Sir John Gay Newton Alleyne, 3rd Baronet (8 September 1820 – 20 February 1912) was a British businessman and engineer.

Biography
Alleyne was born in Alleynedale Hall in Barbados, the son of Sir Reynold Abel Alleyne, 2nd Baronet, and his wife Rebecca, daughter of John Alton. He was educated at Harrow School and in Bonn University. His first work was in the sugar industry in his home in Barbados, on his family slave plantation. His father received compensation for the slaves he owned after abolition, and John inherited some of this money.

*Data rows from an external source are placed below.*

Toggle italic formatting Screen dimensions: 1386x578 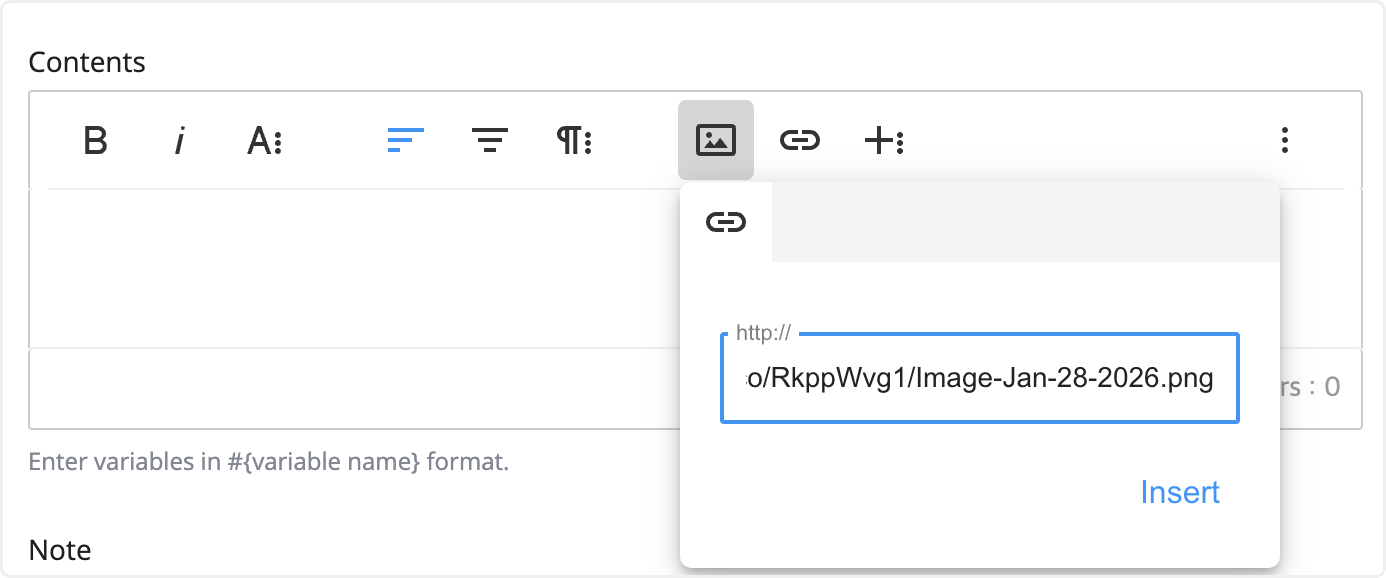pyautogui.click(x=179, y=141)
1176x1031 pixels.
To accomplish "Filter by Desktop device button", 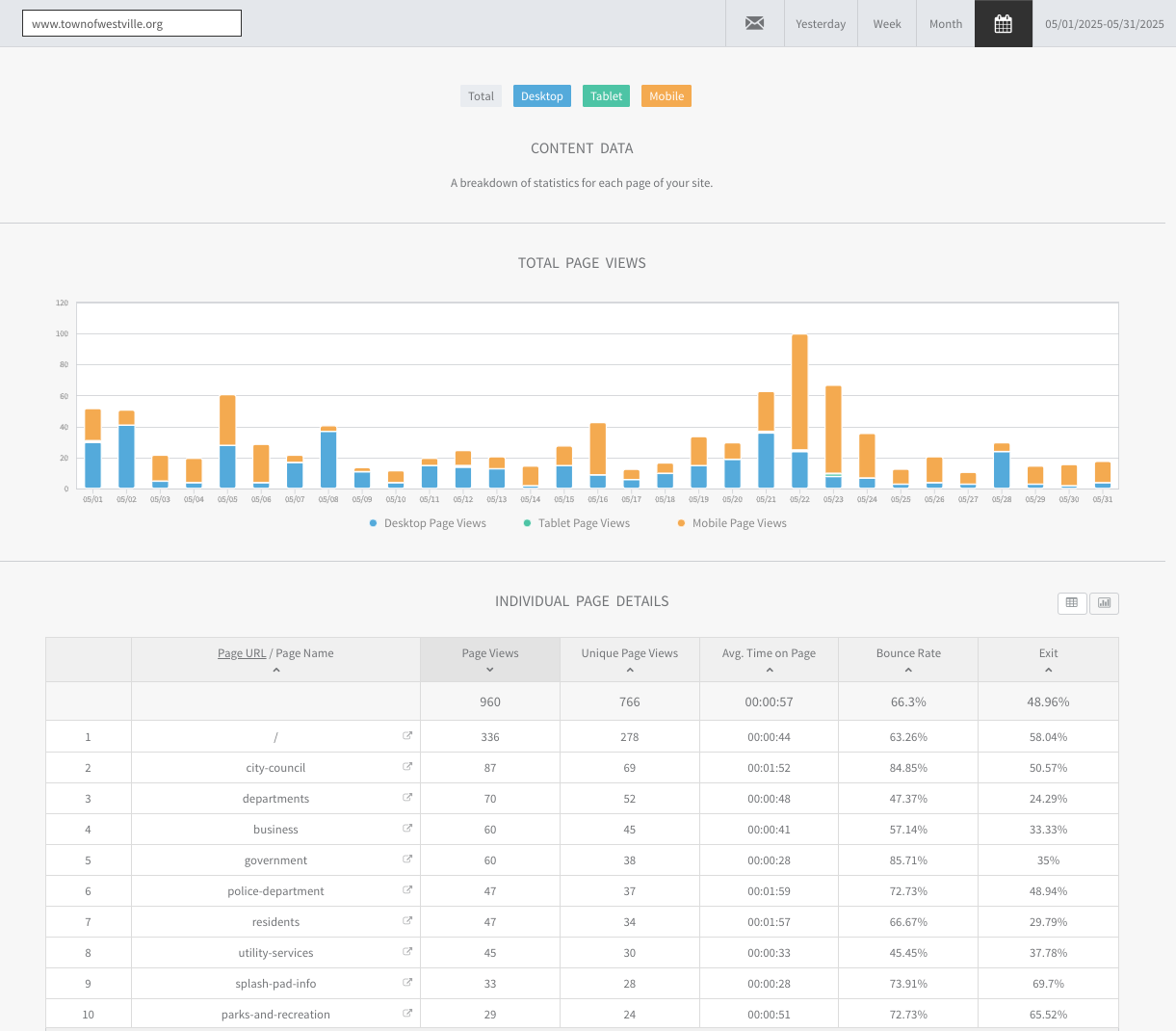I will (541, 96).
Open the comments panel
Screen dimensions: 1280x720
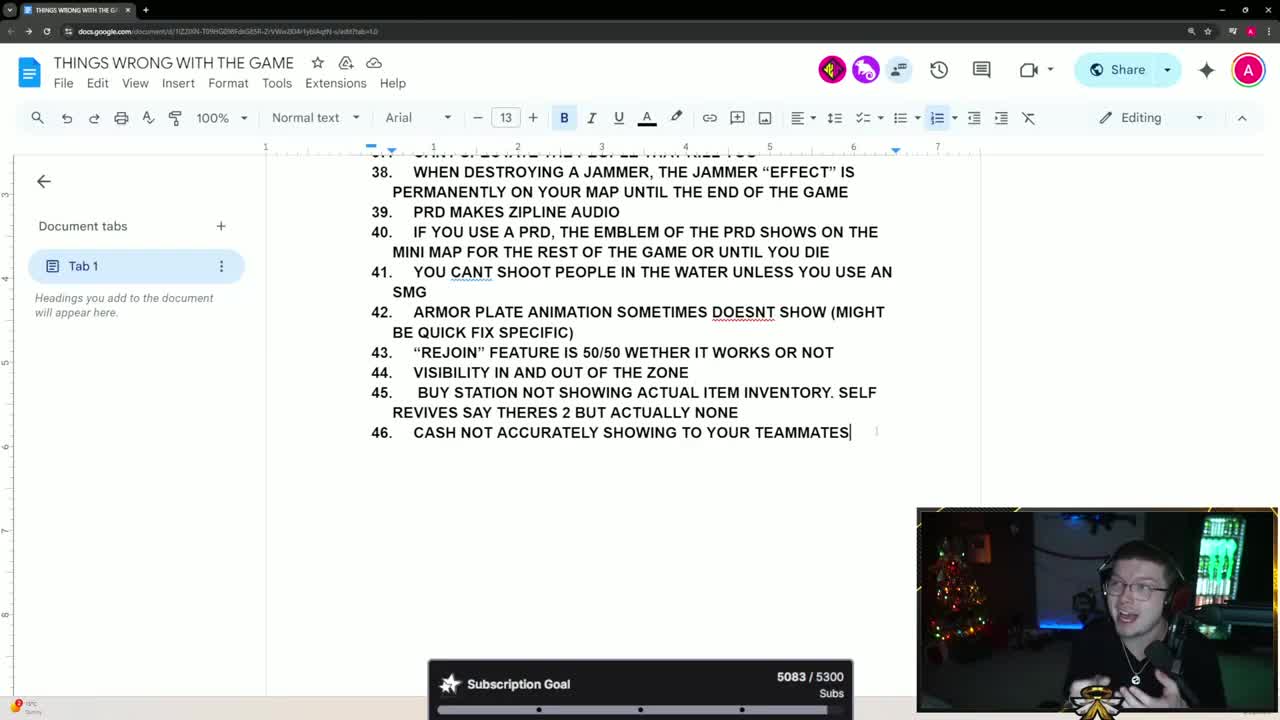pyautogui.click(x=981, y=69)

He was Warden of Dulwich College between 1845 and 1851, president of the Steel and Iron Institute. Alleyne had joined the Butterley Company in 1852 as its first manager at a time when highly professional and highly paid managers were being brought into the industry. He served as manager and chief engineer of the iron works for 28 years. It was he who designed the roof of St Pancras station which has a span of 240 feet (73 m) and forged the girders at Butterley.  He also carried out the project of a two-track railway bridge over the Maas at Dordrecht in the Netherlands. His addresses were given as Belper in Derbyshire and Falmouth.

Alleyne patented a method in 1861 which allowed hot ingots to be moved around a roller after it had passed by just one person. During the production of steel sections the bar has to be repeatedly put through rollers. Allowing this to happen using just one person provided a substantial increase in productivity. However his most notable invention was probably the two high reversing steel mill patented in 1870, which used two steam engines to allow metal ingots to be repeatedly rolled in order to get the correct size and section. With this technique the steel did not have to be moved to re-enter the rolling process but merely had to be moved back into the rolling machine once it had passed through. He also devised a method of determining the percentages of phosphorus in steel using a spectroscope.

In his spare time he was an amateur astronomer and metalworker in his workshop at home.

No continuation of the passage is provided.